* Your instructions: Return the data below, unchanged.

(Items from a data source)
- Opening Delimiter -

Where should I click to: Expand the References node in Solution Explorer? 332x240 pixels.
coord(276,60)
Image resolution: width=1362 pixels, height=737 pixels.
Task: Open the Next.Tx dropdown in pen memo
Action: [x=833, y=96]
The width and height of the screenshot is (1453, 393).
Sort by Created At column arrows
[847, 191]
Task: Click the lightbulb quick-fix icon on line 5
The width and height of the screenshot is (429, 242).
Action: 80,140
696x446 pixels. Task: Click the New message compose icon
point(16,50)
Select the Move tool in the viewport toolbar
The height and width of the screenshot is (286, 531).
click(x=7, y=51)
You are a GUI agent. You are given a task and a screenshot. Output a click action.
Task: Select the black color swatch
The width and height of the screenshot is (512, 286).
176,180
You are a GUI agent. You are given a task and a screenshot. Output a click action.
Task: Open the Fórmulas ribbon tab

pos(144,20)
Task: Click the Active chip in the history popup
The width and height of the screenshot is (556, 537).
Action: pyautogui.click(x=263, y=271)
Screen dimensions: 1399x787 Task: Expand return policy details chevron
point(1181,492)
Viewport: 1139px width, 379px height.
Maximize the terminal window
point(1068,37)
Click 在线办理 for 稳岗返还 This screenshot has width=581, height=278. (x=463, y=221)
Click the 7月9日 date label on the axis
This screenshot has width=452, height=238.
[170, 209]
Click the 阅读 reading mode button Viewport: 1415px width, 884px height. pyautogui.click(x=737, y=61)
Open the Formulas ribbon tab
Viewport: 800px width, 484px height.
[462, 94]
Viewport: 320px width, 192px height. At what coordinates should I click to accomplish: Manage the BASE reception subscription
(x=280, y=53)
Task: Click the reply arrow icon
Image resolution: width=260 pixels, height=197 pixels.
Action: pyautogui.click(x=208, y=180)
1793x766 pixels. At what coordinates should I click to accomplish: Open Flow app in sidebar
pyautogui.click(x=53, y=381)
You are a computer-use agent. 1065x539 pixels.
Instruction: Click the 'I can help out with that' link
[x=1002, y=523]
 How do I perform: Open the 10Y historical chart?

- Closing Delimiter -

* Answer section:
Where should I click to: Expand the References node in Solution Explorer? 332x240 pixels.
coord(276,60)
Image resolution: width=1362 pixels, height=737 pixels.
Task: Open the Next.Tx dropdown in pen memo
Action: [x=833, y=96]
The width and height of the screenshot is (1453, 393).
Sort by Created At column arrows
[847, 191]
Task: Click the lightbulb quick-fix icon on line 5
The width and height of the screenshot is (429, 242).
Action: 80,140
696x446 pixels. Task: Click the New message compose icon
point(16,50)
Select the Move tool in the viewport toolbar
The height and width of the screenshot is (286, 531).
click(x=7, y=51)
You are a GUI agent. You are given a task and a screenshot. Output a click action.
Task: Select the black color swatch
The width and height of the screenshot is (512, 286).
176,180
You are a GUI agent. You are given a task and a screenshot. Output a click action.
Task: Open the Fórmulas ribbon tab

pos(144,20)
Task: Click the Active chip in the history popup
The width and height of the screenshot is (556, 537).
Action: pyautogui.click(x=263, y=271)
Screen dimensions: 1399x787 Task: Expand return policy details chevron
point(1181,492)
Viewport: 1139px width, 379px height.
Maximize the terminal window
point(1068,37)
Click 在线办理 for 稳岗返还 This screenshot has width=581, height=278. (x=463, y=221)
Click the 7月9日 date label on the axis
This screenshot has width=452, height=238.
[170, 209]
Click the 阅读 reading mode button Viewport: 1415px width, 884px height. pyautogui.click(x=737, y=61)
Open the Formulas ribbon tab
Viewport: 800px width, 484px height.
[462, 94]
Viewport: 320px width, 192px height. At what coordinates should I click to accomplish: Manage the BASE reception subscription
(x=280, y=53)
Task: Click the reply arrow icon
Image resolution: width=260 pixels, height=197 pixels.
Action: pyautogui.click(x=208, y=180)
1793x766 pixels. At what coordinates should I click to accomplish: Open Flow app in sidebar
pyautogui.click(x=53, y=381)
You are a computer-use agent. 1065x539 pixels.
Instruction: Click the 'I can help out with that' link
[x=1002, y=523]
 How do I perform: Open the 10Y historical chart?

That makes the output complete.